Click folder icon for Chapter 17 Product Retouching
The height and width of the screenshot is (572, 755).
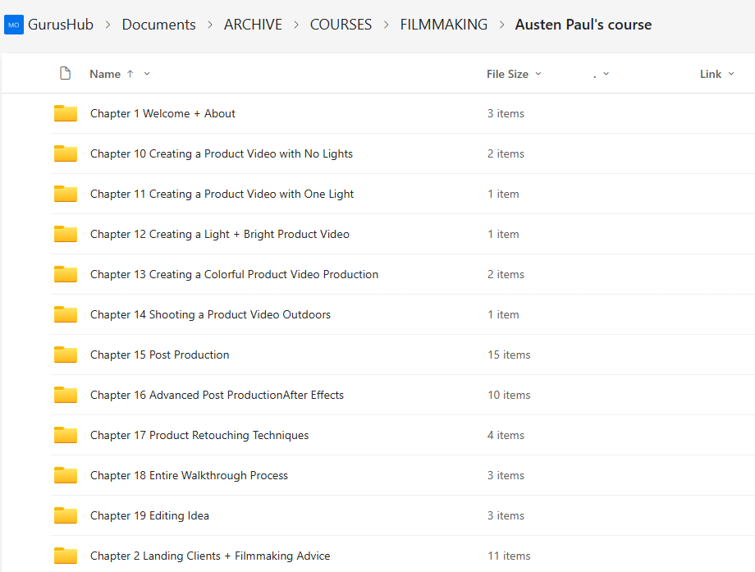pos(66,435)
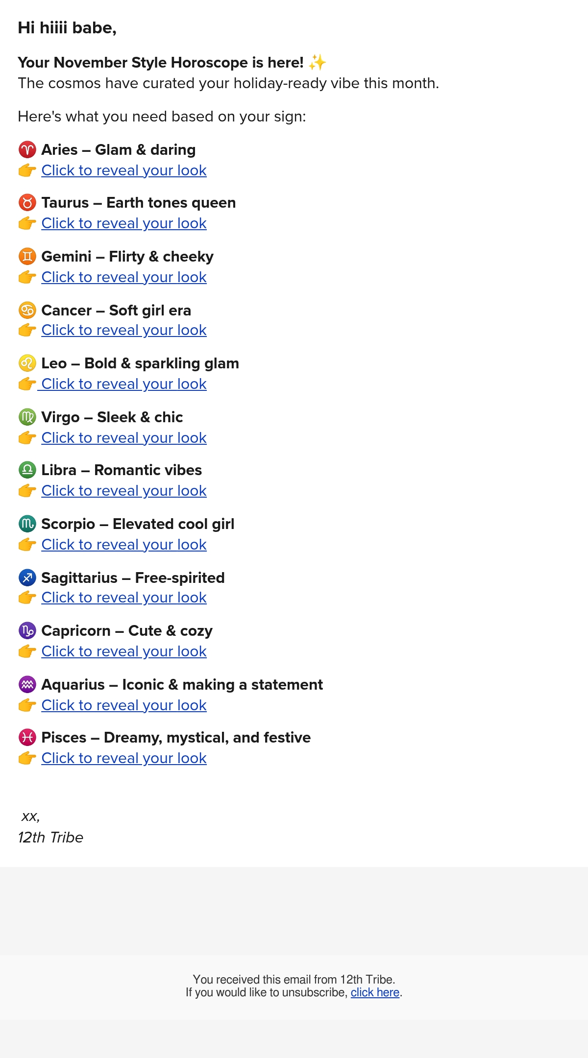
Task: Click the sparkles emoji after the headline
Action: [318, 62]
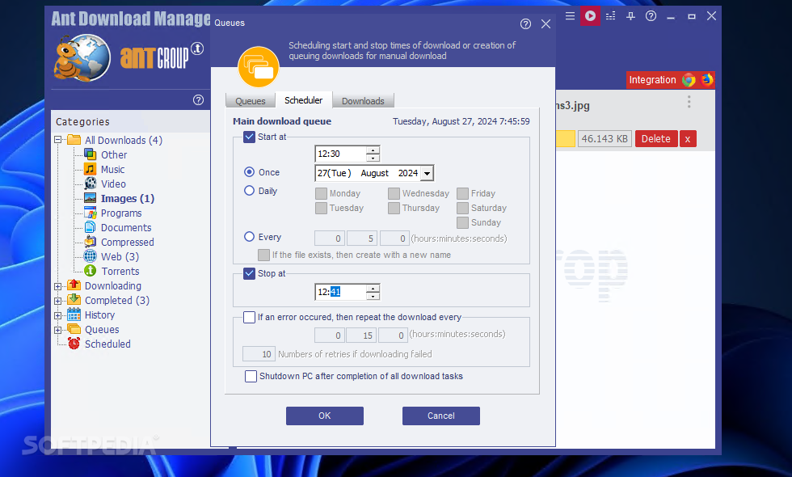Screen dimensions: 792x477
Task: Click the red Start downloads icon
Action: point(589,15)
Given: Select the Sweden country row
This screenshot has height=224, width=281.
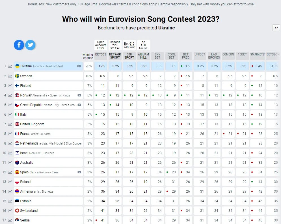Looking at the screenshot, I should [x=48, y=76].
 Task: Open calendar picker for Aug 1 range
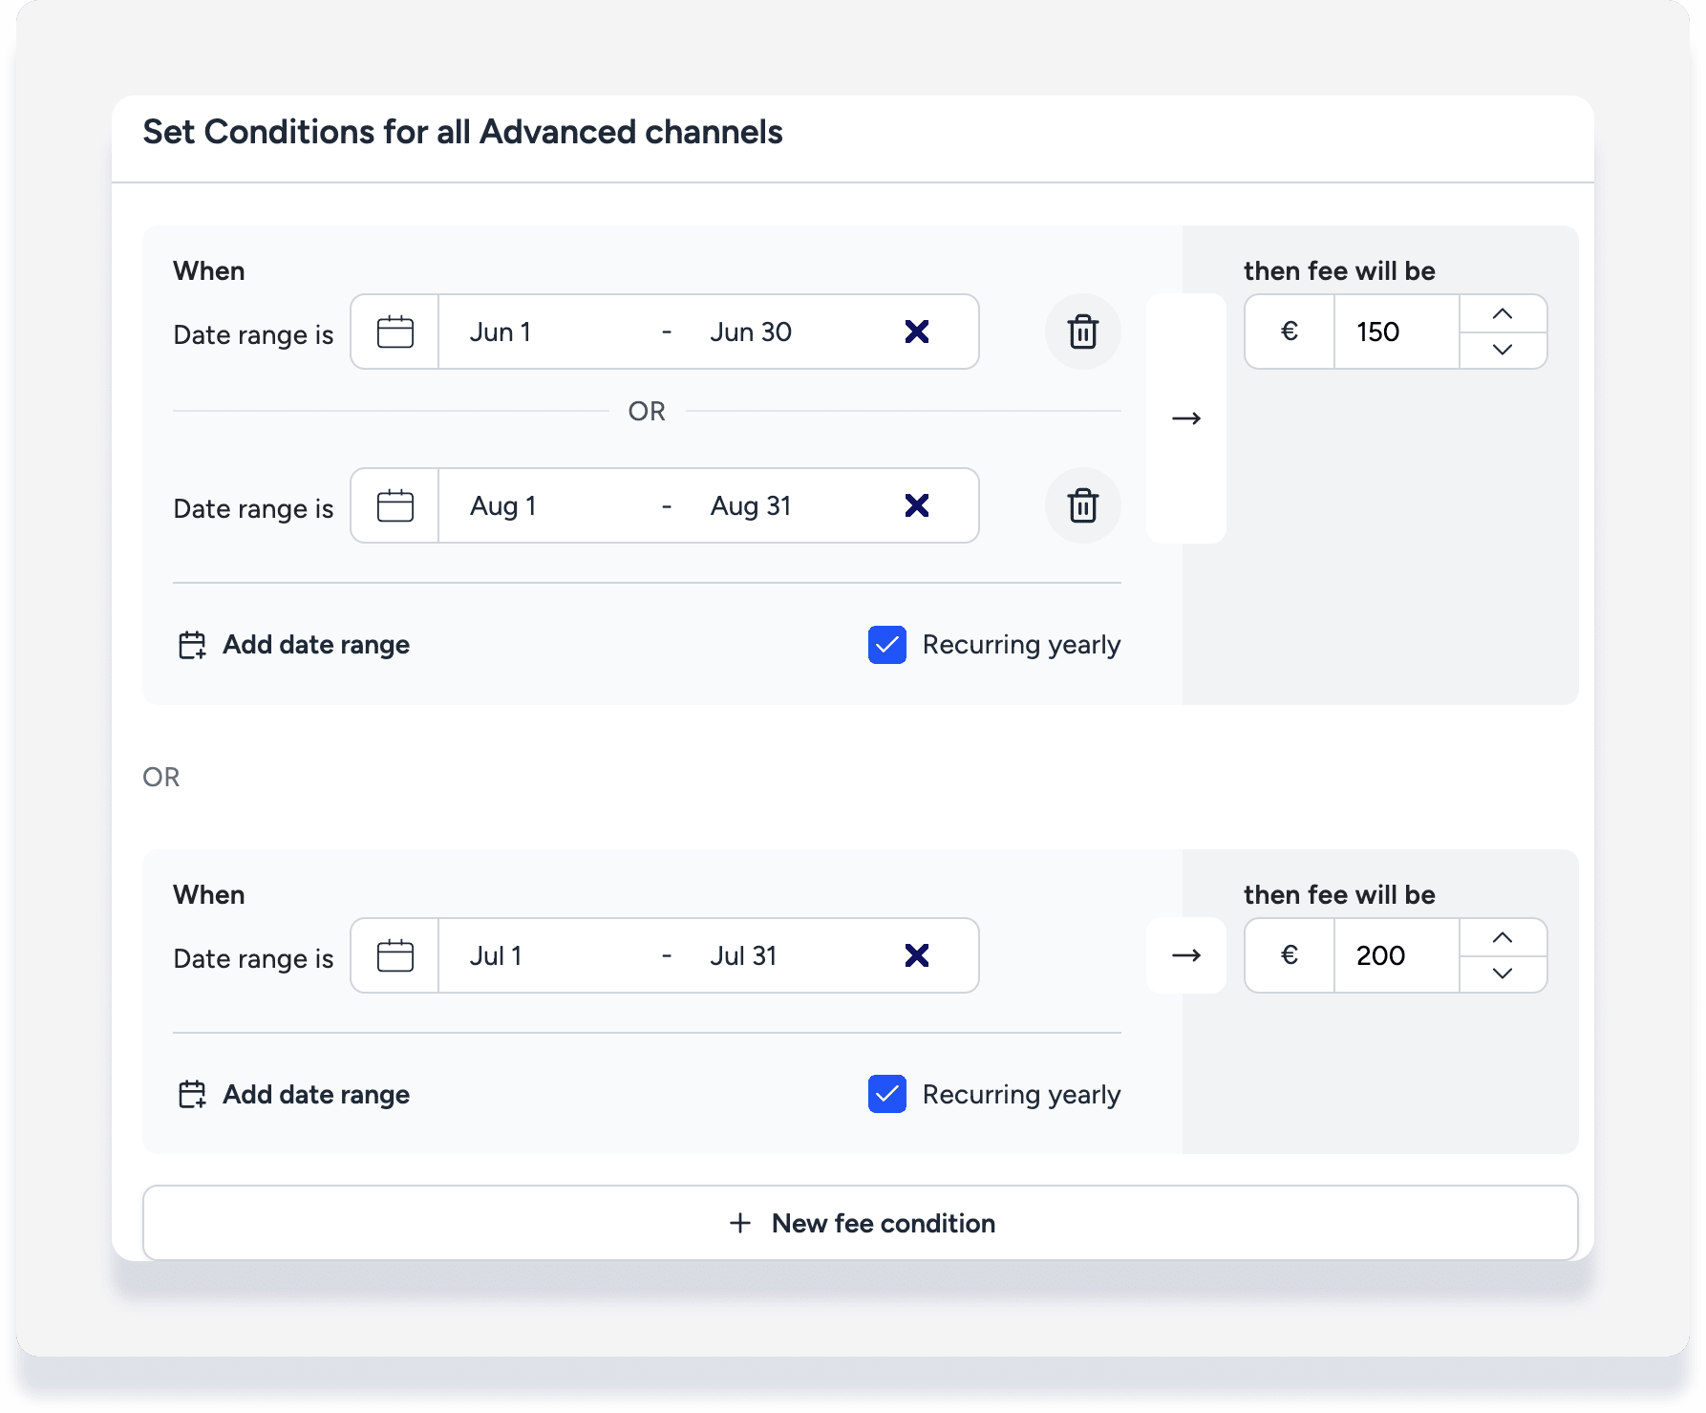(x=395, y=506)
---*---
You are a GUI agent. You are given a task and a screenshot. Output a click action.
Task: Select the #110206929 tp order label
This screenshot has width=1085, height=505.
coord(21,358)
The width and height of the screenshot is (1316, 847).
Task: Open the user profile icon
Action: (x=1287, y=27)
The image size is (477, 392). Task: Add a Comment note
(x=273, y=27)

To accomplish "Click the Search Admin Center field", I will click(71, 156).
---*---
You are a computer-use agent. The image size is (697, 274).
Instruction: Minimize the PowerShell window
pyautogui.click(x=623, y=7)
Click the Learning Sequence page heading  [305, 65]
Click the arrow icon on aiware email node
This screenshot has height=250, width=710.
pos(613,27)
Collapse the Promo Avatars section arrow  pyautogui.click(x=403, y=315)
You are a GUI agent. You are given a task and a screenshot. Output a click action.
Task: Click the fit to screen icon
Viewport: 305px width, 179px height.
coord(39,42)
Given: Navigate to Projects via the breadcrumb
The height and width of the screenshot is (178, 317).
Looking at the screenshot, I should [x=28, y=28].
---*---
THE TASK
Copy verbatim, from the listing above, each line from the one containing "Click the Learning" down to the one containing "Collapse the Promo", inclusive.

RESPONSE AREA
Click the Learning Sequence page heading  [305, 65]
Click the arrow icon on aiware email node
This screenshot has height=250, width=710.
pos(613,27)
Collapse the Promo Avatars section arrow  pyautogui.click(x=403, y=315)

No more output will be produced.